12m rural digital research boost


The grant will be used to improve areas like healthcare

More than £12m has been given to the University of Aberdeen to find ways of using digital technology to assisting rural communities.

The funding will look at how technology can help improve issues such as healthcare, transport and tourism.

The University of Dundee has also benefited, sharing in funding for work centred around Newcastle University.

The funding is from the Research Councils UK's (RCUK) Digital Economy Programme.

The £12.4m is the largest single grant Aberdeen has ever received, and is expected to create dozens of jobs.

This will not only harness economic potential but also change in very practical ways the lives of millions of people across the UK and beyond
Prof C Duncan Rice
University of Aberdeen

Researchers will work alongside partners including the NHS, transport firm FirstGroup, and rural business and community groups.

Prof John Farrington, of the University of Aberdeen's school of geosciences, and who will be director of the Rural Digital Economy Research Hub, said: "Untapped economic potential in rural areas is of crucial significance.

"Digital technology has a key role to play in realising this potential.

"The Rural Digital Economy Research Hub based at the University of Aberdeen will develop advances in technology which have the potential to transform how people in rural communities live and work in the future."

Prof C Duncan Rice, principal and vice-chancellor of the University of Aberdeen, said it was "an extremely important" grant.


"[It] will create 60 new posts and studentships," he said.

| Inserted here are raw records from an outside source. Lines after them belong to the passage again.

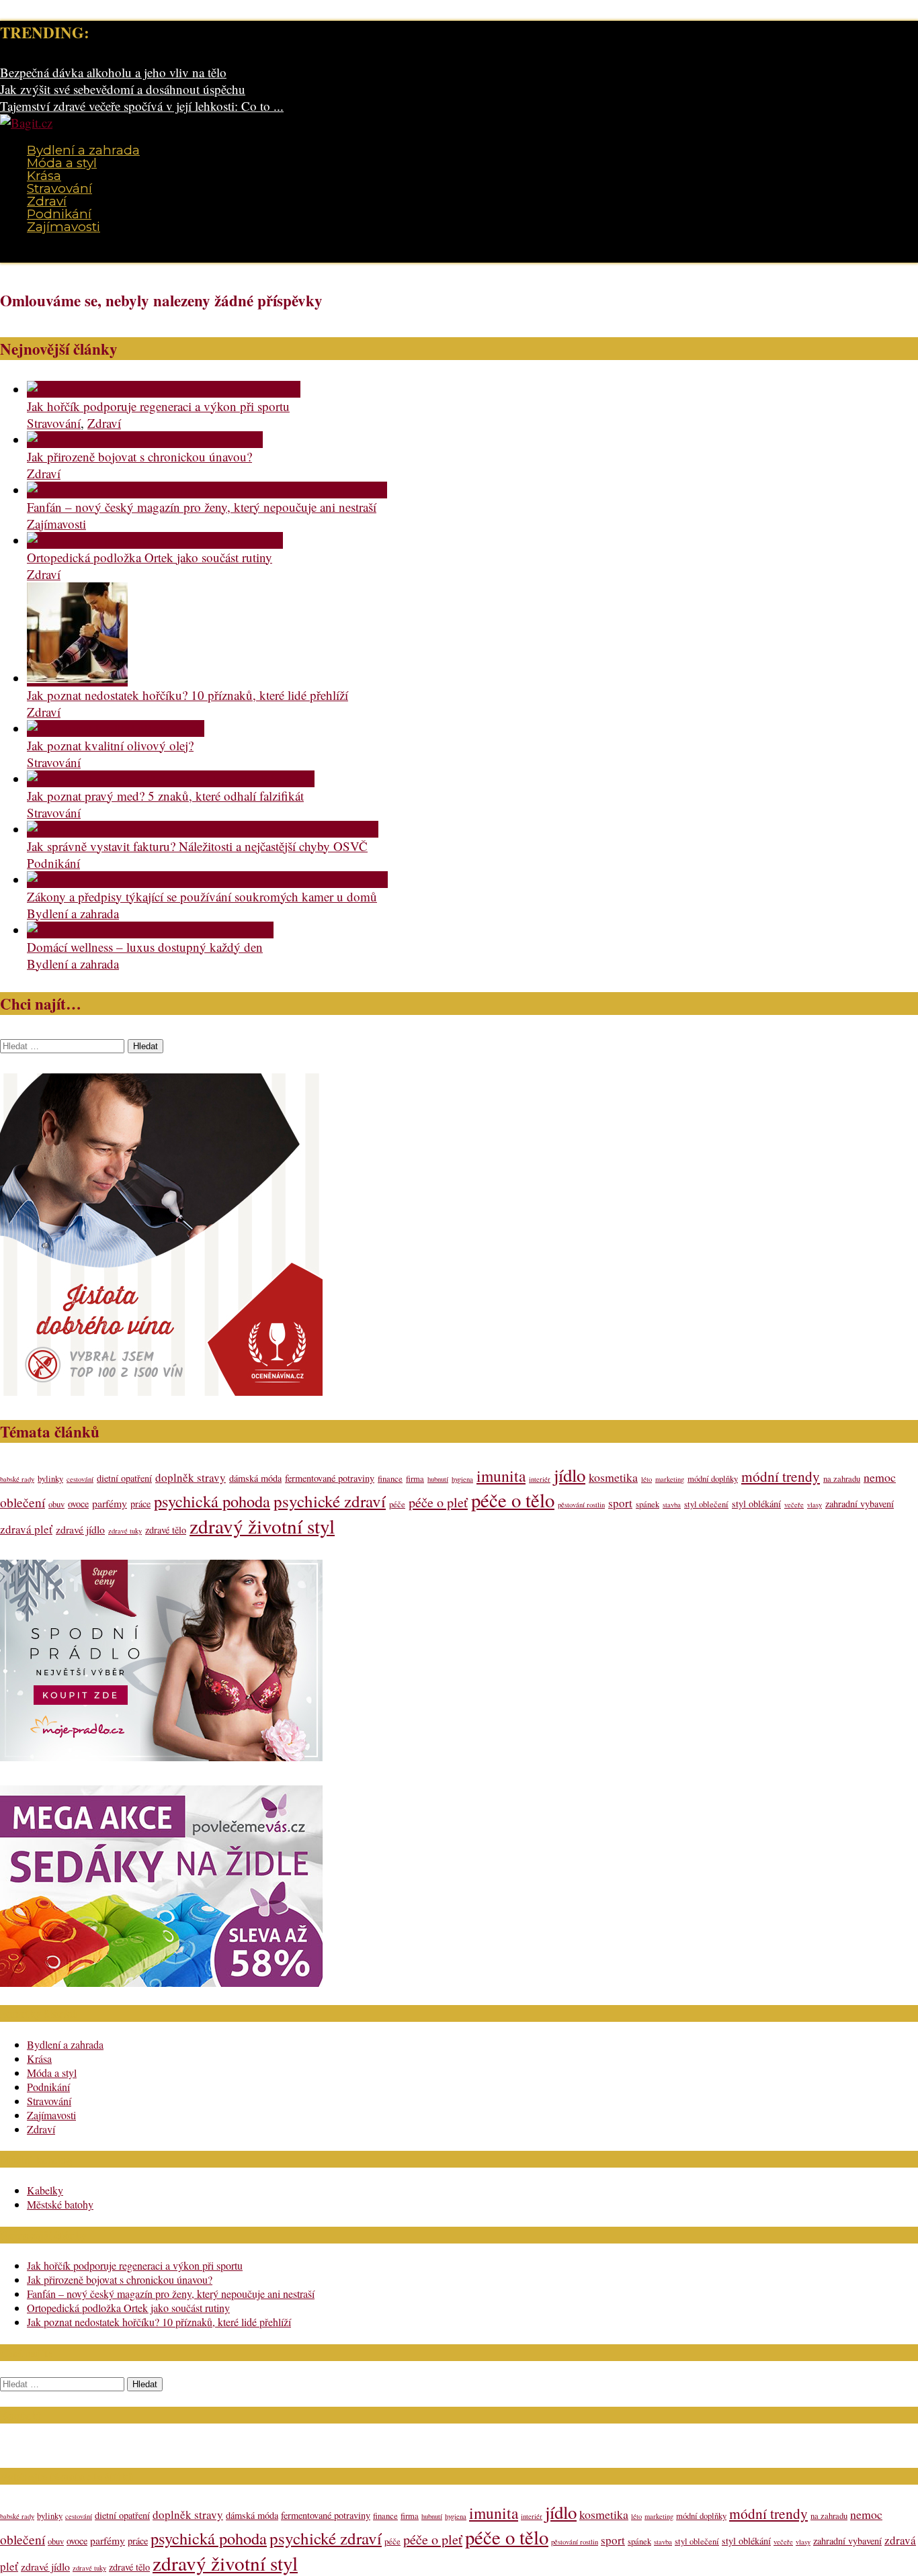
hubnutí (437, 1479)
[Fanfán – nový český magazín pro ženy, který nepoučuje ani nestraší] (207, 490)
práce (140, 1503)
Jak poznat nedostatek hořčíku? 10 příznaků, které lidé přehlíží (187, 694)
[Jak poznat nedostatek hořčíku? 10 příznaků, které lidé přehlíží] (77, 678)
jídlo (569, 1475)
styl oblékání (756, 1503)
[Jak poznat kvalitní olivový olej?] (115, 728)
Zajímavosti (63, 226)
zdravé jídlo (80, 1529)
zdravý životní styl (262, 1526)
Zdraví (47, 201)
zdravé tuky (125, 1531)
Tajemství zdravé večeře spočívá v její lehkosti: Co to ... (142, 105)
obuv (56, 1504)
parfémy (109, 1503)
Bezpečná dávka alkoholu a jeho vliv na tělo (113, 72)
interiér (539, 1479)
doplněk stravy (190, 1477)
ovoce (78, 1503)
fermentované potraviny (329, 1478)
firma (415, 1478)
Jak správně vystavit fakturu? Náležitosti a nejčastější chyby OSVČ (197, 846)
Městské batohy (60, 2204)
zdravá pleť (26, 1529)
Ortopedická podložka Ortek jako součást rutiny (149, 557)
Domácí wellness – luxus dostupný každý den (145, 946)
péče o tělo (512, 1500)
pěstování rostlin (581, 1504)
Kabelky (45, 2190)
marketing (669, 1479)
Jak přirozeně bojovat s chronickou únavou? (139, 456)
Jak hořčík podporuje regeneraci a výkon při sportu (158, 406)
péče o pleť (438, 1502)
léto (646, 1479)
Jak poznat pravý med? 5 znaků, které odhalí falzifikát (165, 795)
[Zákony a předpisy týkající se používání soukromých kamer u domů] (207, 879)
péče (397, 1504)
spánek (647, 1504)
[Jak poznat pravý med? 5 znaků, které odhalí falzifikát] (171, 778)
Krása (44, 175)
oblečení (22, 1502)
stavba (672, 1504)
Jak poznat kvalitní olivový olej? (110, 745)
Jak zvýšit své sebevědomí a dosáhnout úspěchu (122, 89)
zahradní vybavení (859, 1503)
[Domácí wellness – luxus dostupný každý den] (150, 930)
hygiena (462, 1479)
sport (620, 1503)
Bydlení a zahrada (83, 150)
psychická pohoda (212, 1501)
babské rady (17, 1479)
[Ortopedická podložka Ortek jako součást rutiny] (155, 540)
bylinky (50, 1478)
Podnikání (59, 214)
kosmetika (613, 1477)
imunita (501, 1475)
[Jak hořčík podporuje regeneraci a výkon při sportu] (163, 389)
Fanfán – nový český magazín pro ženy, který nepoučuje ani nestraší (201, 506)
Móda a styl (62, 163)
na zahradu (841, 1478)
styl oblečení (706, 1504)
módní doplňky (712, 1478)
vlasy (814, 1504)
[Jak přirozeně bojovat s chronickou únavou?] (145, 439)
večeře (794, 1504)
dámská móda (255, 1478)
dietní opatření (124, 1478)
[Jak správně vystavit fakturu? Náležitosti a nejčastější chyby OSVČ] (202, 829)
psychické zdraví (330, 1501)
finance (390, 1478)
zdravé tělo (165, 1529)
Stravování (59, 188)
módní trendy (780, 1476)
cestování (80, 1479)
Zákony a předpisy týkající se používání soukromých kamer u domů (202, 896)
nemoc (880, 1477)
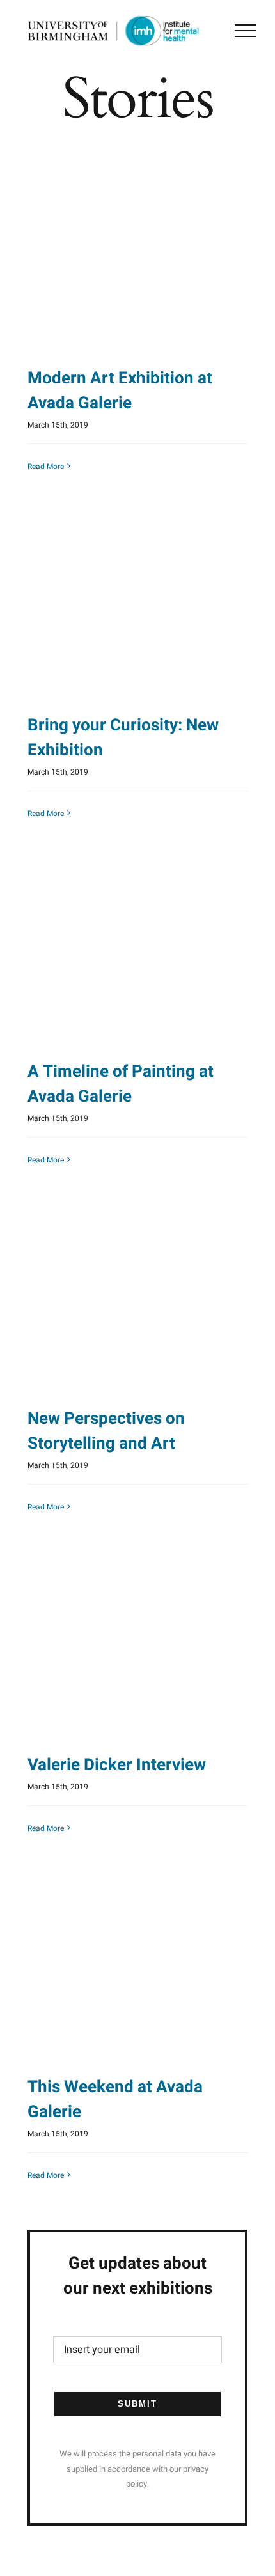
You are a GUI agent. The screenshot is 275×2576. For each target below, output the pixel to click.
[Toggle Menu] (245, 30)
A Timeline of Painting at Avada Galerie (121, 1084)
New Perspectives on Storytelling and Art (106, 1431)
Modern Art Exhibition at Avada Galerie (120, 390)
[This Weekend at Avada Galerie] (138, 1967)
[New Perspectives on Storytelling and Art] (138, 1298)
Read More (46, 466)
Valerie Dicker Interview (117, 1765)
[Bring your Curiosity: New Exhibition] (138, 605)
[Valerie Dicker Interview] (138, 1644)
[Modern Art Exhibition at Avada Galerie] (138, 258)
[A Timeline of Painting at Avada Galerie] (138, 951)
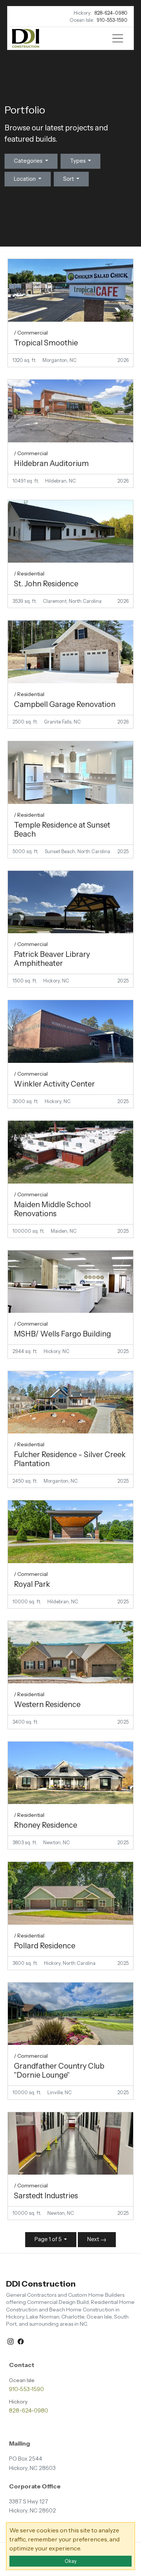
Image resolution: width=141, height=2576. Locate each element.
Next (93, 2239)
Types (78, 160)
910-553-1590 (112, 20)
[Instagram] (11, 2340)
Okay (71, 2561)
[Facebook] (20, 2340)
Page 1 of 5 (49, 2239)
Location (25, 179)
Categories (29, 160)
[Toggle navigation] (117, 38)
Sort (69, 179)
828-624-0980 (110, 13)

"It brings together experts from different disciplines to exploit rapidly-advancing digital technology and bring economic, health, and quality of life benefits to rural communities.

"This will not only harness economic potential but also change in very practical ways the lives of millions of people across the UK and beyond."

The University of Dundee will form a key part in the hub being led by Newcastle, which will address four fields where digital technologies and the building of a truly inclusive digital economy could deliver major social benefits: Connected Home & Community; Accessibility; Inclusive Transport Services; and Creative Industries.

A critical aspect of the research will be by working closely with people who are affected by social exclusion.

The team will work with a group of 3000 volunteers from the Dundee and Newcastle areas. This will include people from a range of age groups and with a variety of disabilities and learning difficulties.